寝室に入り眠る前に、日課となっている「ゴーレムの核」を作り出す。残っているMPを使い切ってしまわないと勿体無いからね。
「土玉」
魔法を使うと、敬太の手の平からピンポン玉ぐらいの青い玉がヌルっと湧き出てきた。
「あれ?青い・・・。」
いつもだと白い玉なのに、今日は青い玉が出てきた。
もしやと思い鑑定をしてみる。
『鑑定』
ゴーレムの核LV2
石、土に埋め込むとゴーレムを作りだす事が出来る
おぉ作り出した核のレベルが2に上がっている。
レベル1だと土限定だったのが、石と土になっている。土の塊のゴーレムしか出来なかったが、これからは石のゴーレムを作れるようになったって事か。
新しく出てきた青いゴーレムの核を眺めながら、明日の予定をひとつ付け加え、敬太は眠りについた。
翌朝。
スマホのアラームで起こされ、ゴルと一緒に寝室から出てきた。
顔を洗い身支度を整えて、テーブルのデリバリーで朝ご飯を頼む。タブレットからポチっと注文すれば、即座にテーブルの上にある白い箱が動き出し、朝の焼き魚定食が出てくる。定食には納豆と海苔が付いていて、旅館の朝食って感じで最近のお気に入りだ。
ゴルにも新しいお水と猫の餌をあげて、一緒に朝ご飯を食べ始めた。
食事を終えると、今日の探索の準備に取り掛かる。
まずは、日課のピルバグを狩りからだ。
手早く装備を身に着け、つるはしを担ぎ体育館部屋へと向かう。
2時間かからないぐらいで全てのピルバグを煙に変え、改札部屋に戻る。それからデリバリーで昼食のサンドイッチセットを頼んで、ネットショップで箱買いしてあるペットボトルの水を4本持って駐車場に移動する。そして、モトクロスバイクの後ろに付けてあるシートバックに、持ってきたサンドイッチと水を入れて、もう一度改札部屋に戻ってロッカーを開き着替えをしていく。

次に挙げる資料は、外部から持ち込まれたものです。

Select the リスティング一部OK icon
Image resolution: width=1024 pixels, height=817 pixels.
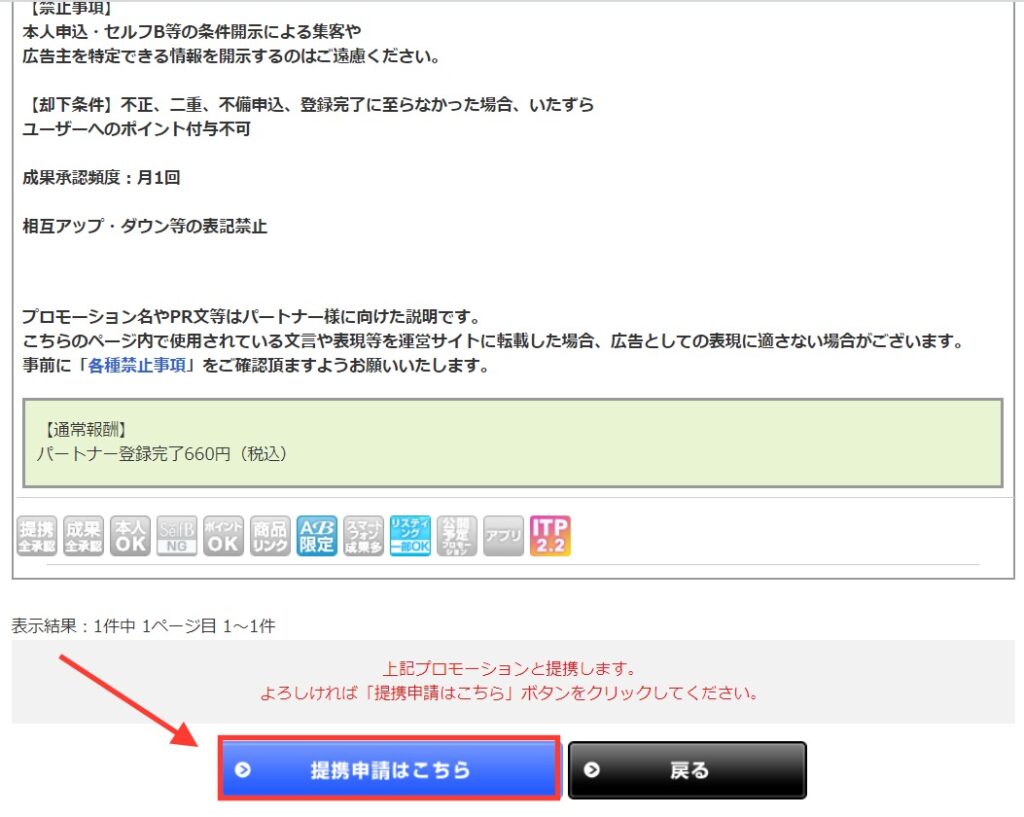pos(410,536)
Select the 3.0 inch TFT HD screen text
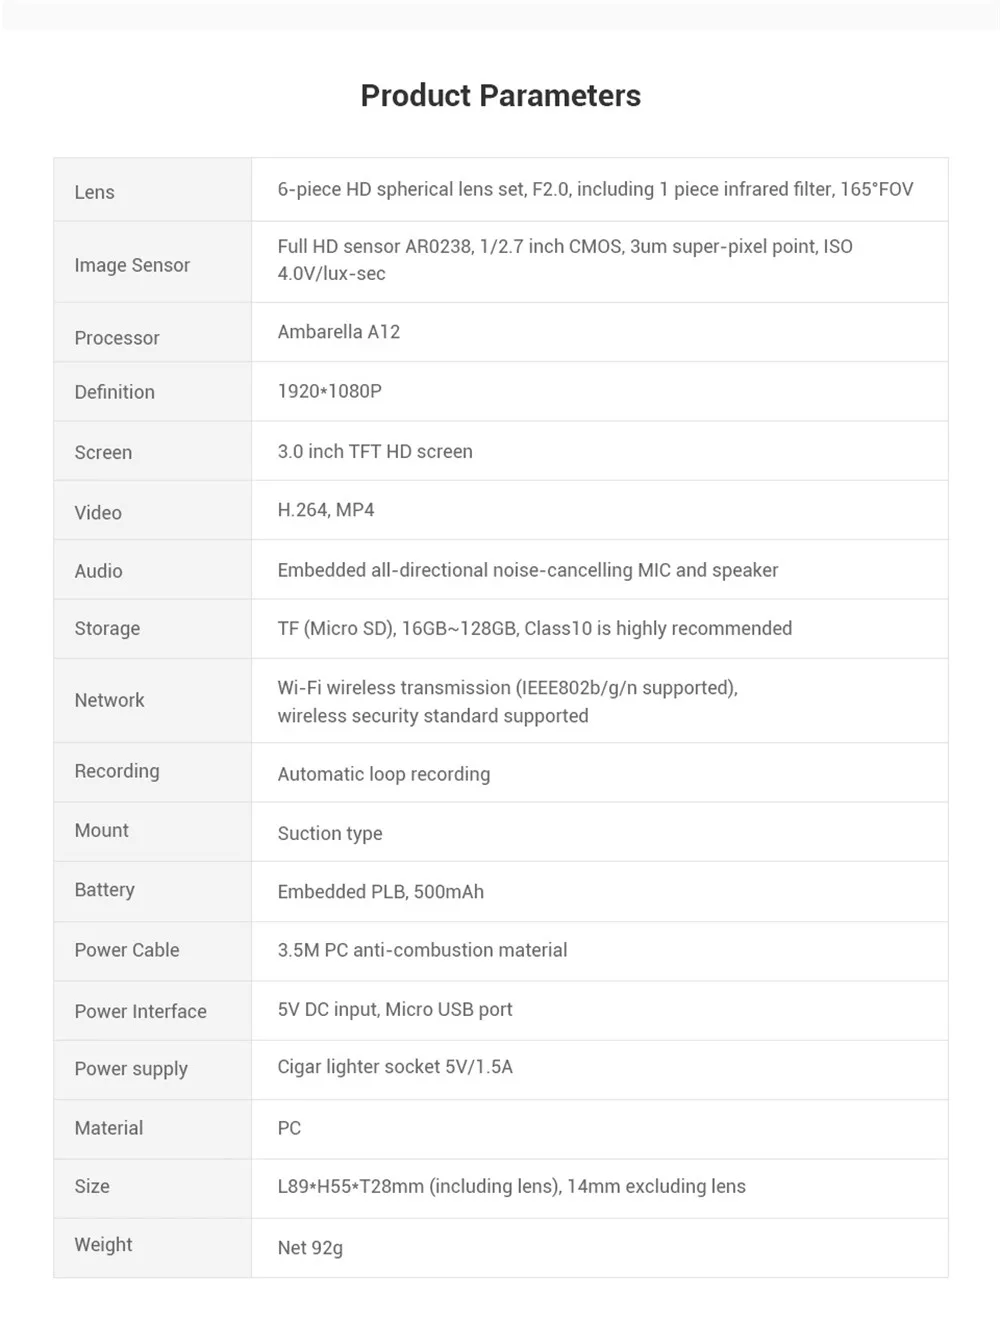The width and height of the screenshot is (1000, 1323). pyautogui.click(x=375, y=451)
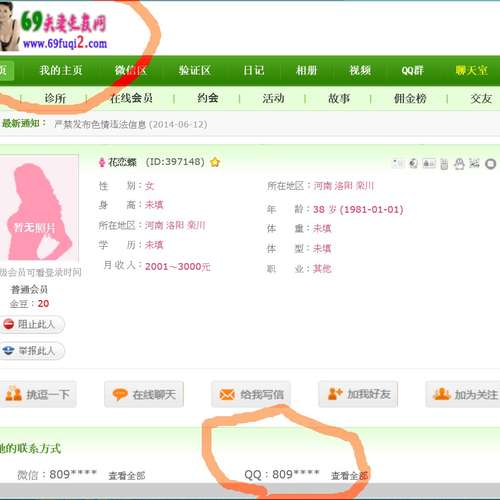
Task: Click the ID card verification icon
Action: pyautogui.click(x=429, y=163)
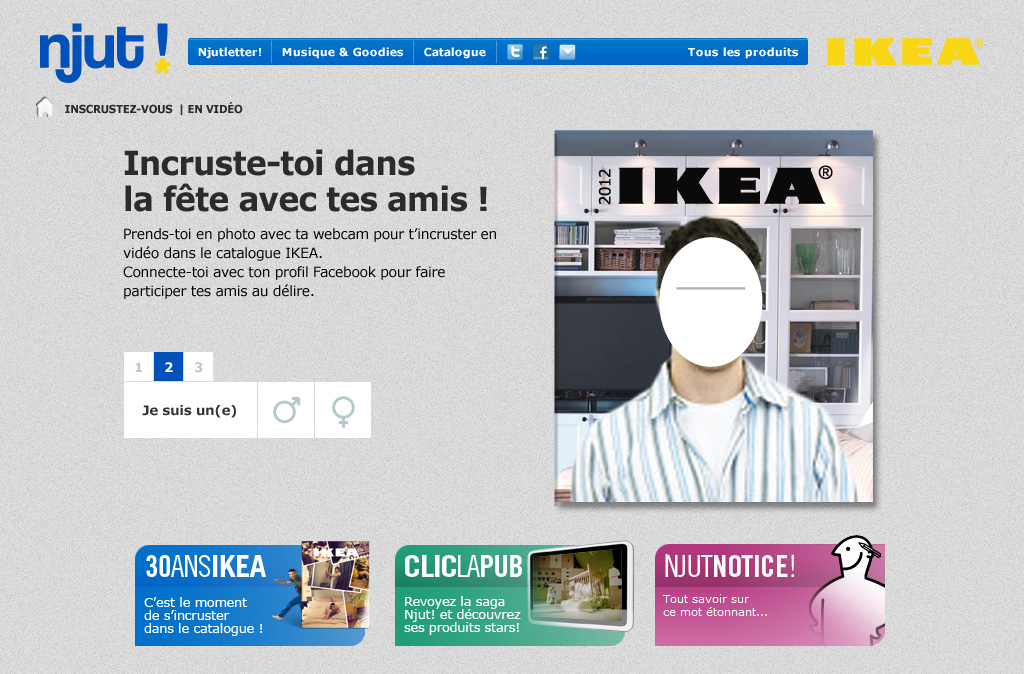Screen dimensions: 1024x674
Task: Open the EN VIDÉO link
Action: click(x=215, y=109)
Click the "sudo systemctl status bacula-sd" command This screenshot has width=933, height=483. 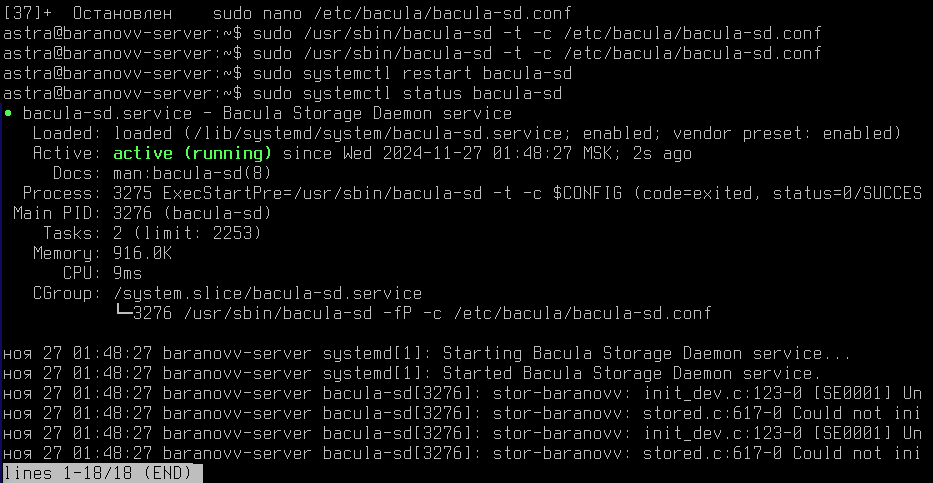point(407,93)
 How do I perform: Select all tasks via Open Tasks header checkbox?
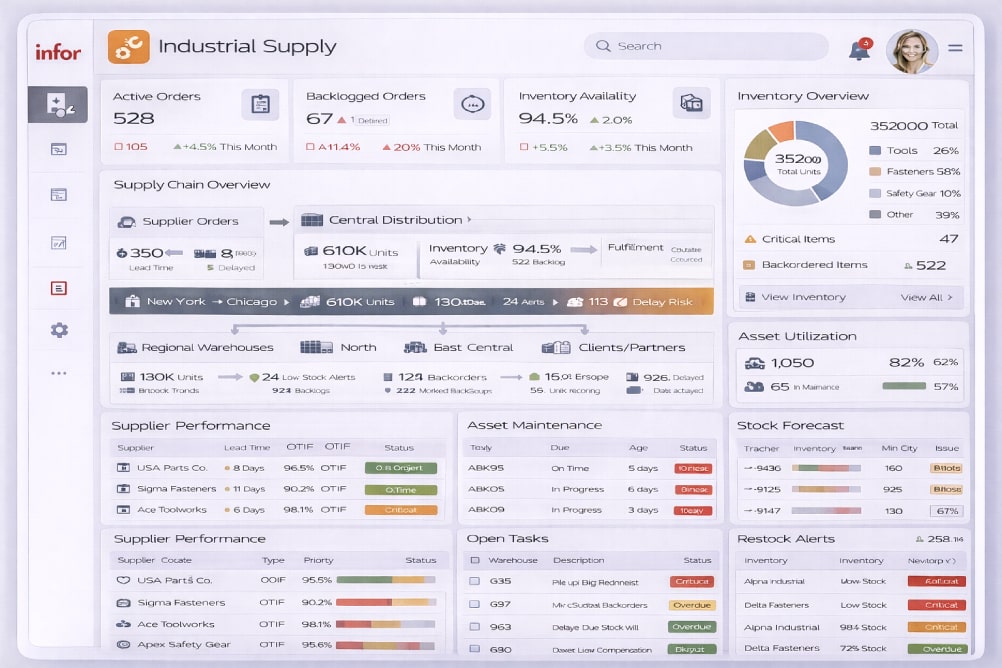pyautogui.click(x=474, y=560)
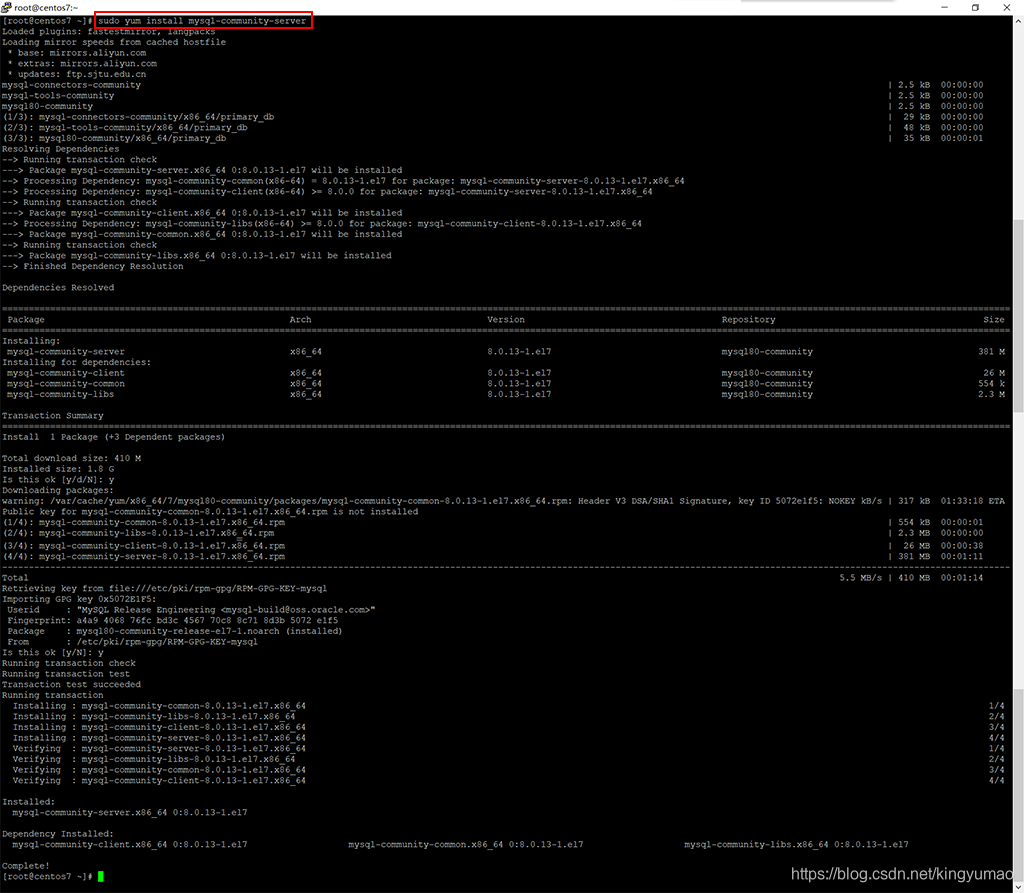The width and height of the screenshot is (1024, 893).
Task: Click the GPG key fingerprint line
Action: tap(140, 620)
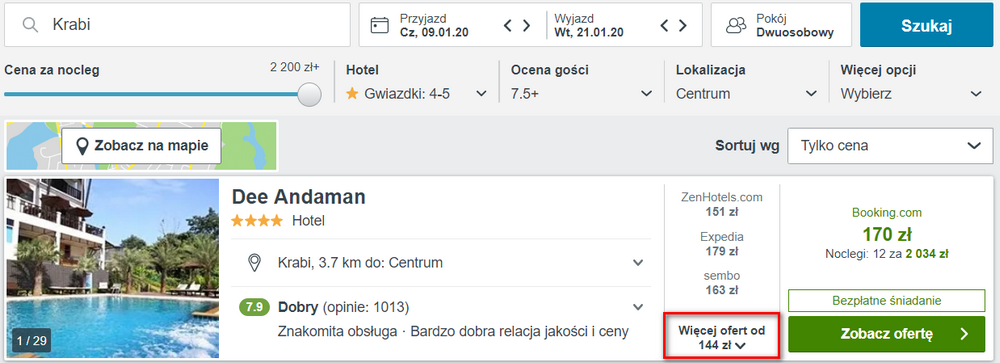The image size is (1000, 363).
Task: Move departure date to next day
Action: [683, 26]
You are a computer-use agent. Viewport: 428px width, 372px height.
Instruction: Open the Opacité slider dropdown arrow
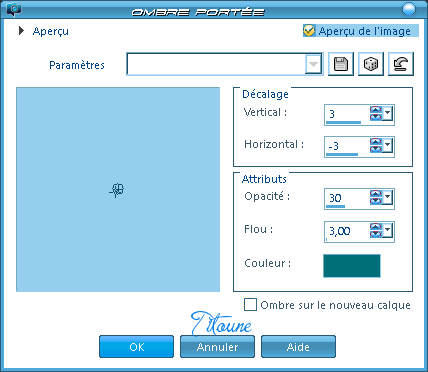[387, 197]
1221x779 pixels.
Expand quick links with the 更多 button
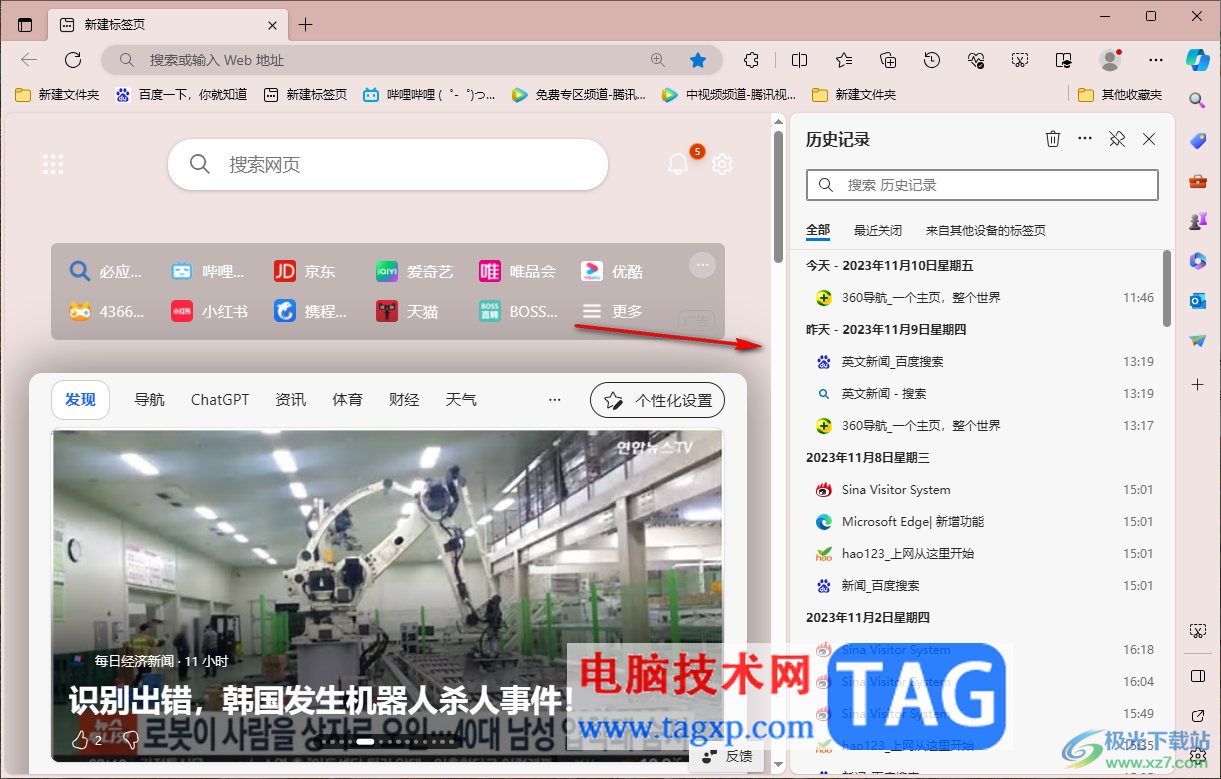point(612,311)
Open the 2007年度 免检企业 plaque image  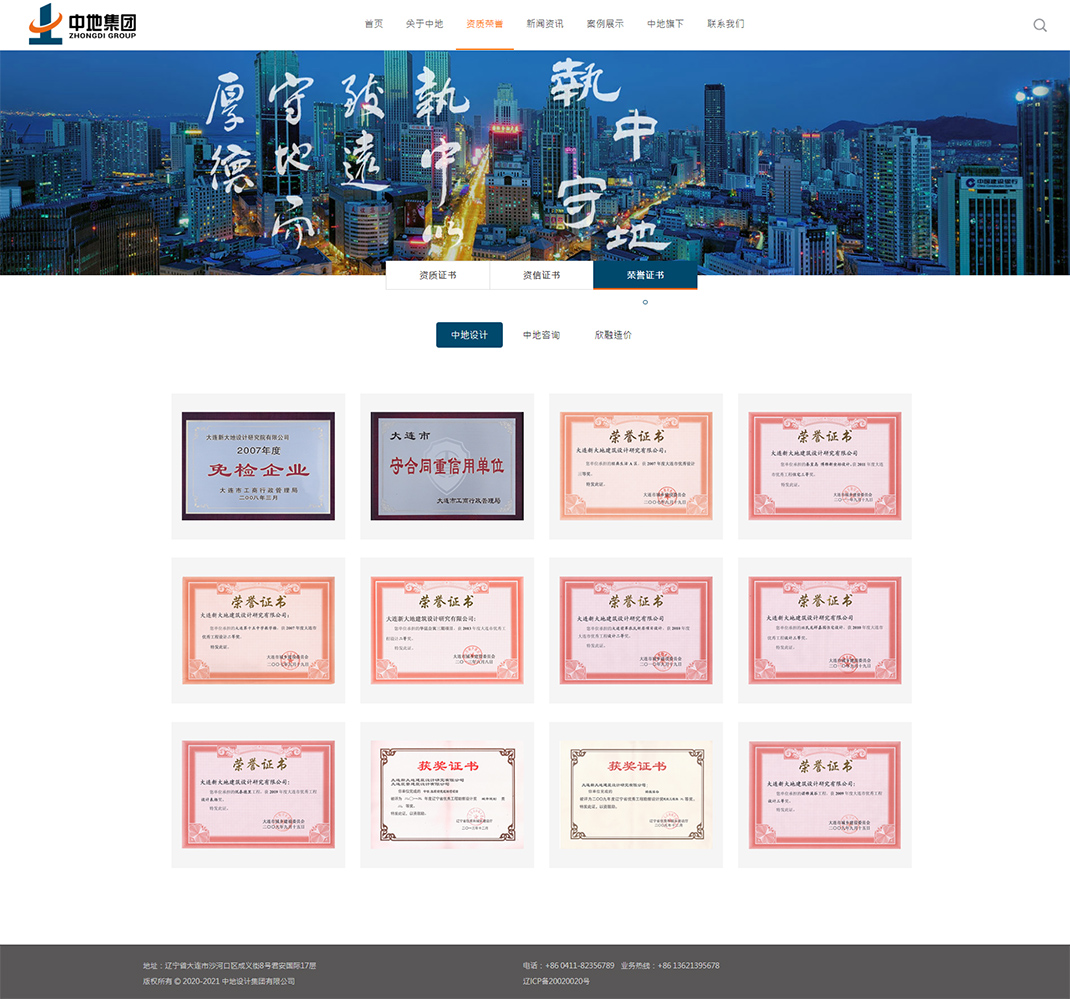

罠を仕掛けて辺りを一掃してからは、ダンジョン内でもゴルは自由に歩かせていてピルバグを狩っている時にも「近づきすぎてはダメ」とか敬太が戦っている時の距離の取り方を教えている最中なので、こうやって出掛ける準備で部屋の中をウロウロしている時も、シャワー室で顔を洗っている時も、駐車場に行った時も、ピルバグを狩っている時も、ゴルは何故か犬の様に敬太の後を付けてくる様になった。
「何してるの?」って顔して敬太の視線に入るようにしてくるのだが、まぁ可愛いので文句はないです。
ゴリラの様に膨れ上がってしまうプロテクター一式を装備して準備完了だ。
駐車場に続くドアを開けてゴルに声をかける。
「ゴル、行くよ。」
「ミャー。」
しっかりと返事をして、ハードシェルバッグに自ら潜り込んでくれるのでとても助かる。
ゴルを背負い、駐車場の引き戸を開け放ち、モトクロスバイクにまたがりセルを回してエンジンをかける。
キュルルン ブルルルル
カモフラージュされている駐車場の引き戸を外から閉めて、いざ出発。
カツンとギアを入れて軽快に走り出す。スロープ付き階段のスロープ部分をぐんぐんと上って行き、ピルバグ地帯を抜け、狭い通路を抜けあっという間にダンジョンの外に出た。
今日も外は良い天気だ。絶好の探索日和、頭の中に浮かびあがる地図を確認して、進行方向を決めていく。
「今日は西に行くぞ。」
アクセルを捻り、枯れ葉を舞い散らせながら雑木林を疾走していった。